EXERCISE:
Of the lines below, write out exactly those from the line with "menu (51, 20)" through the line with "Raise an issue or appeal (260, 213)", both included, and skip the rest.

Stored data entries
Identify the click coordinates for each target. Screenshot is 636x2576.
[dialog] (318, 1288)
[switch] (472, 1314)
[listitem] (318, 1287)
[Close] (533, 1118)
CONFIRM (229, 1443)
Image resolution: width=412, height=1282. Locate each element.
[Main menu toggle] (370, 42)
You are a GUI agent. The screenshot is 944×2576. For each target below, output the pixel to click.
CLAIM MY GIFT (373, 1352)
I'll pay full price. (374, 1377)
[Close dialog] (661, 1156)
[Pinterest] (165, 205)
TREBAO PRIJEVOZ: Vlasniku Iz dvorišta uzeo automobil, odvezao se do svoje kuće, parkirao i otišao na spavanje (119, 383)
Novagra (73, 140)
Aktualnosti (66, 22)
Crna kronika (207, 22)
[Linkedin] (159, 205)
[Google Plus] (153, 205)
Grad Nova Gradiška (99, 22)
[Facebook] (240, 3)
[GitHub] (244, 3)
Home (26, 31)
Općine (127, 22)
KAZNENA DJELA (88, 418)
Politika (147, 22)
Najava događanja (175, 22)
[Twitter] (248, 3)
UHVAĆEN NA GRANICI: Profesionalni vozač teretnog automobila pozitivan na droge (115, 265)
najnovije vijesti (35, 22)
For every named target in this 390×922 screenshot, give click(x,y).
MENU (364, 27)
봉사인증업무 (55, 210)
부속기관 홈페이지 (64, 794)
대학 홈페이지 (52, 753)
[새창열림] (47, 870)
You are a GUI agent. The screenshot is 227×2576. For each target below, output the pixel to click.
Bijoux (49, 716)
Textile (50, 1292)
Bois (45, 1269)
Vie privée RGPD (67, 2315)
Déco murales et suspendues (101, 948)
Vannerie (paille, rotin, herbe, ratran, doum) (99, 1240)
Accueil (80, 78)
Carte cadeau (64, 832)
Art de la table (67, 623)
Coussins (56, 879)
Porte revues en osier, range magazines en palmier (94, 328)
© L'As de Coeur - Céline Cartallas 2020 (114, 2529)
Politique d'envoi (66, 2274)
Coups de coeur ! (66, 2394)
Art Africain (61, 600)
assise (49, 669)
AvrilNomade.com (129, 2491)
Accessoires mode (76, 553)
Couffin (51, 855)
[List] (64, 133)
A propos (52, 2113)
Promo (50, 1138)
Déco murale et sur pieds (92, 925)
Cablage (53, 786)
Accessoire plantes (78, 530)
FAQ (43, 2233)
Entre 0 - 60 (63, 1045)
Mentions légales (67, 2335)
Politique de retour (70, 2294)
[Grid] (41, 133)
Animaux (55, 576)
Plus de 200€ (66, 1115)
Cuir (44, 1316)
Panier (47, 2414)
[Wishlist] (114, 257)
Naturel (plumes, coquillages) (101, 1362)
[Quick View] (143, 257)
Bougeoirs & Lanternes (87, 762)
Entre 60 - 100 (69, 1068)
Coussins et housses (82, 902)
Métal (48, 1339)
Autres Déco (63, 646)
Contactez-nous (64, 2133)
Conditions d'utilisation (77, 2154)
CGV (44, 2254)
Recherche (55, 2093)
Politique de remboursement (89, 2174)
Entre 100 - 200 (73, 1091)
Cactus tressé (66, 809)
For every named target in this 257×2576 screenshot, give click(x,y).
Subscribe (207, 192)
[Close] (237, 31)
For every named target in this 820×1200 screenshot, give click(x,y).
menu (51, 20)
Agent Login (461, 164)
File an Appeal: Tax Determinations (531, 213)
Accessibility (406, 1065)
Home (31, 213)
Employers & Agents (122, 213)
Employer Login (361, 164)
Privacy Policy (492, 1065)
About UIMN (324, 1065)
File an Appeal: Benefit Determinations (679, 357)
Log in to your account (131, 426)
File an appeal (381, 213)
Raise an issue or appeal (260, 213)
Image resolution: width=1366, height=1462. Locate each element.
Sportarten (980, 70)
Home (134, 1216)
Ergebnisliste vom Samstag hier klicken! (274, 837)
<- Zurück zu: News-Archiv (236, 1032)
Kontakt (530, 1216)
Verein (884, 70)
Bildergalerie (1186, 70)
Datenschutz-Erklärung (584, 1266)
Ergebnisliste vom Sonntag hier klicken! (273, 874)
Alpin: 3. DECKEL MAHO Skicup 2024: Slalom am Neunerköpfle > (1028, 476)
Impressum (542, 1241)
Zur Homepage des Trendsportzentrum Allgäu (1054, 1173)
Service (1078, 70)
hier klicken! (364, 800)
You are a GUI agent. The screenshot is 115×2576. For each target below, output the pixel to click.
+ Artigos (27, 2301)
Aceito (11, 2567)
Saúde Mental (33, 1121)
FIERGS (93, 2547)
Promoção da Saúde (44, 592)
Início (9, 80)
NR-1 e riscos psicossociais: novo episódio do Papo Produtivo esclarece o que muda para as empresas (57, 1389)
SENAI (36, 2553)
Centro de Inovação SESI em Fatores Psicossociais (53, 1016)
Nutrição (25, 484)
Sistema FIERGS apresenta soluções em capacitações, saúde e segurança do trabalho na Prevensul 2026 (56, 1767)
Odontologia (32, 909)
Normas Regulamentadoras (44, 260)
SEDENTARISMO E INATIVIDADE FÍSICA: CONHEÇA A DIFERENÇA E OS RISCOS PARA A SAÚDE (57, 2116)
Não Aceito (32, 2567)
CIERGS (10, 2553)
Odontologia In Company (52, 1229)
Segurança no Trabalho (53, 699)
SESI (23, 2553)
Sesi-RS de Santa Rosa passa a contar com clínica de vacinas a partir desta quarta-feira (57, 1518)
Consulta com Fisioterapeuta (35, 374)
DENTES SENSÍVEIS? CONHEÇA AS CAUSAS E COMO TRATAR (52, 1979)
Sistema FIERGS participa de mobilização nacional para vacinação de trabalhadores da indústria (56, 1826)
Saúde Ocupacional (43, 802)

TASK RESULT:
menu (51, 20)
Agent Login (461, 164)
File an Appeal: Tax Determinations (531, 213)
Accessibility (406, 1065)
Home (31, 213)
Employers & Agents (122, 213)
Employer Login (361, 164)
Privacy Policy (492, 1065)
About UIMN (324, 1065)
File an Appeal: Benefit Determinations (679, 357)
Log in to your account (131, 426)
File an appeal (381, 213)
Raise an issue or appeal (260, 213)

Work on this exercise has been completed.